MATERIAL TO PROCESS:
──────

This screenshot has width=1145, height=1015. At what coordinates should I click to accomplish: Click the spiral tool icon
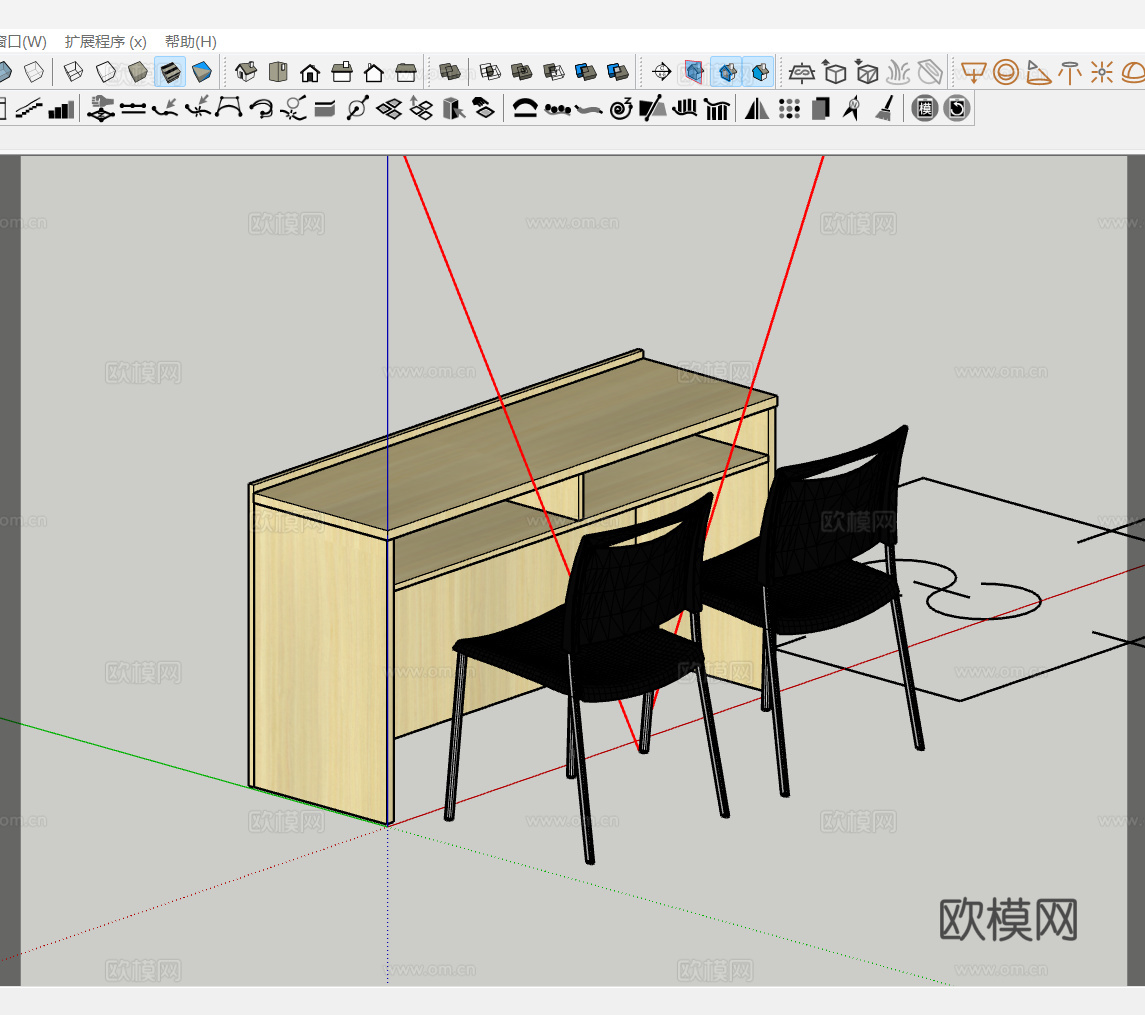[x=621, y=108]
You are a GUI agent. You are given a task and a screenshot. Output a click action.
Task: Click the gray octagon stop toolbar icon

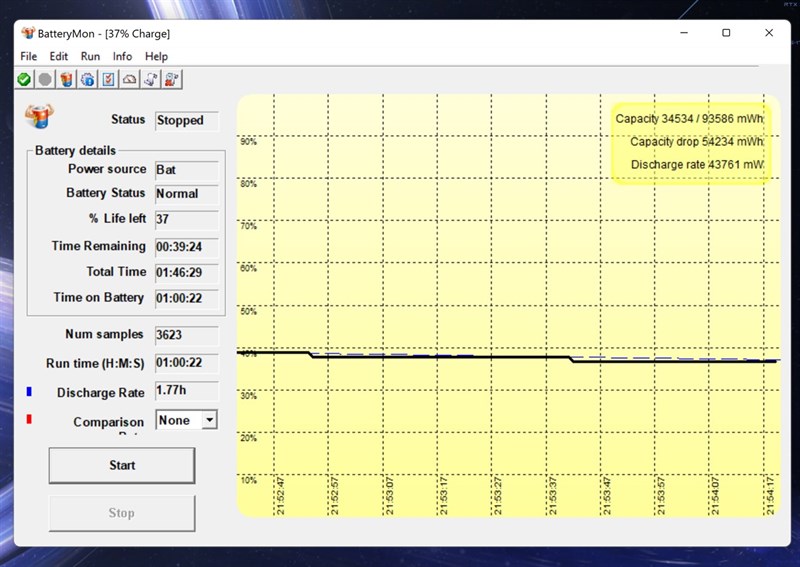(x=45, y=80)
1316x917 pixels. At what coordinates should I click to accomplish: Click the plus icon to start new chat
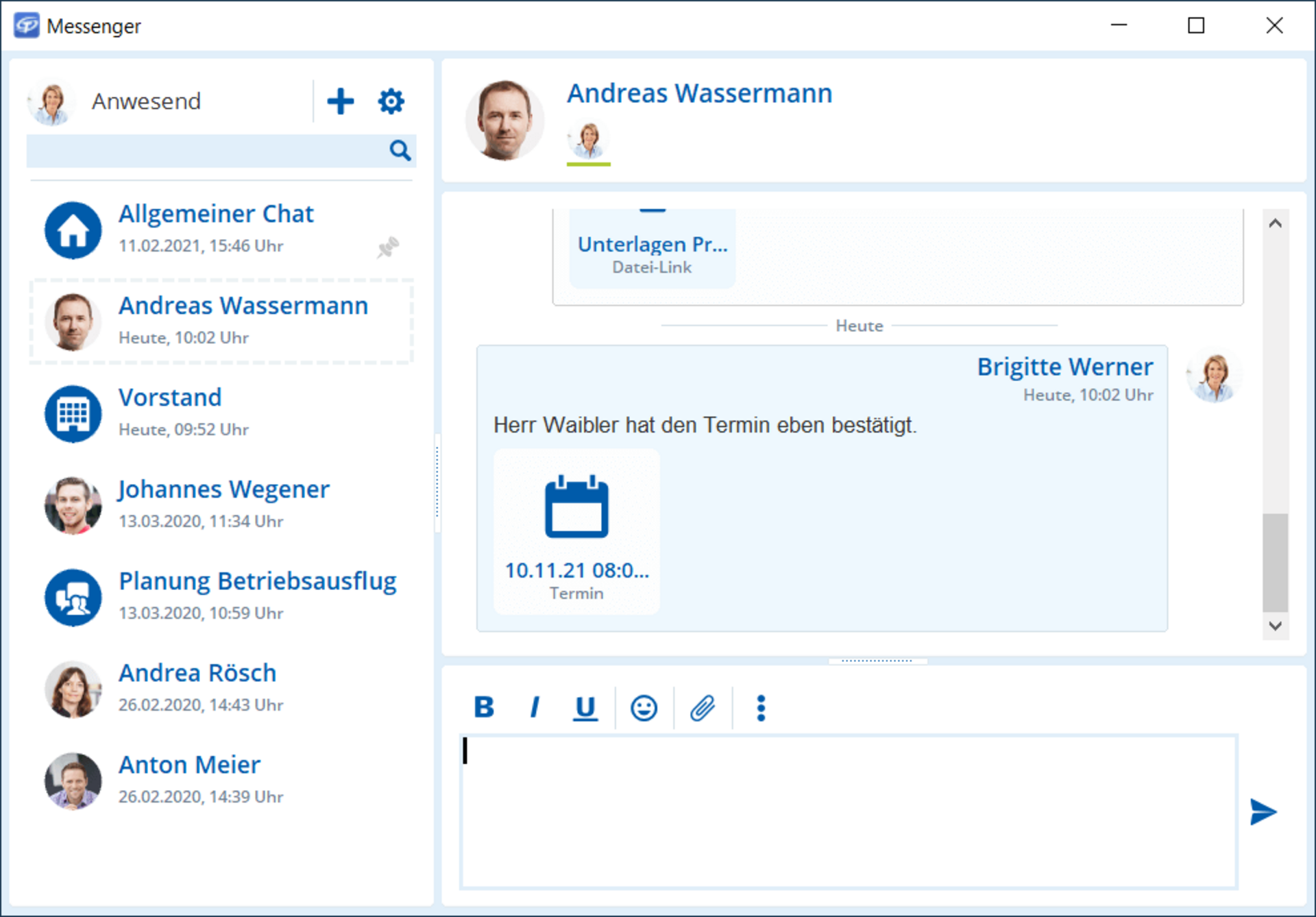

──────

TASK STATEMENT:
Starting at the line that contains "You are a GUI" and continuing through the last line, rewrite the lines with "icon" changed to "button" and nothing else altered. Leave the pictures out of your answer.

COMPLETE ANSWER:
You are a GUI agent. You are given a task and a screenshot. Output a click action.
Task: Click the gray octagon stop toolbar button

(x=45, y=80)
1316x917 pixels. At what coordinates should I click to accomplish: Click the plus button to start new chat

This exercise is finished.